By 1947 for about two decades Curtiz had been contributing to Warner Brothers’ reputation for movies that wasted nary a frame of precious celluloid. With The Unsuspected, Curtiz formed his own production company and shouldered a new role. He would go on to produce a handful of other films, among them another terrific sleeper noir Flamingo Road and the Doris Day musical My Dream Is Yours.
The Unsuspected has some major soft spots, like a zigzagging plot (despite experienced screenwriter Bess Meredyth, Curtiz’s wife and all-around secret weapon, working on the script) and a bland juvenile lead. Still, it took guts for Curtiz to exercise more autonomy—and produce a commercially successful film to back it up.
The director peppered The Unsuspected with some of his specialties, like shadowy compositions to spice up dialogue scenes and a tautly-paced action sequence, as the heroine races to save the good guy at the end.
Curtiz laced my favorite sequence with his characteristic expressionism as the camera roams to discover three characters we haven’t yet met. As one of Grandison’s grim broadcasts fills the soundtrack, a dissolve transports us to a train passing in night where the vengeful good guy sits smoking in his compartment.

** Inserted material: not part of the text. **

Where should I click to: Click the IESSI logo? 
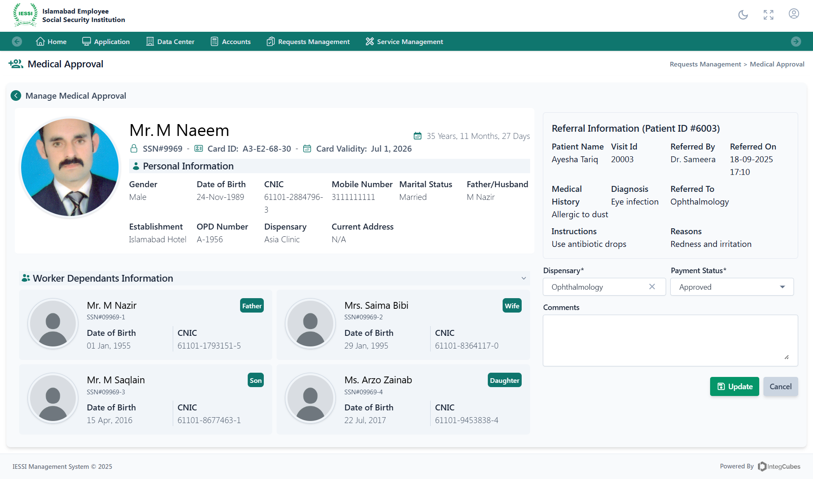[x=25, y=15]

The camera then glides from the moving train to a grimy city street, probing into a seedy hotel room where a thug lies on his bed listening to the radio. As the unknown hatchet-faced man takes a drag on his cigarette, a portion of the flashing hotel sign outside winks in at him: “KILL”.
From there, Grandison’s sepulchral voice bridges a cut to a series of letters on a desk, being sorted by a dagger-like opener. The camera tracks out slightly to reveal an upside-down face in the desk. Grandison? Why, no it’s actually one of the good guys, a police detective, presented the same way as the lethal radio host. I admire the conviction that it took to fashion such a surreal, disorienting, counterintuitive introduction to three key characters, linking the good and the bad together, practically equating them, through the restless wanderings of the camera.
5. You can bask in the assembled star power of the impressive supporting cast.
Constance Bennett does her best Eve Arden impression as a sassy career woman. Hurd Hatfield bitterly philosophizes as a drunken painter. And Joan Caulfield radiates delicate goodness and Gish-esque femininity as… well, I’d better not say. Any one of them would give me grounds for checking out The Unsuspected, but all three of them together? Why, thank you, studio system.
In his 1947 review, the ever-cranky critic Bosley Crowther dissed the supporting cast as “patly artificial as the plot.” If this be artifice, I’ll make the most of it.
The Unsuspected is available on DVD from Warner Archive.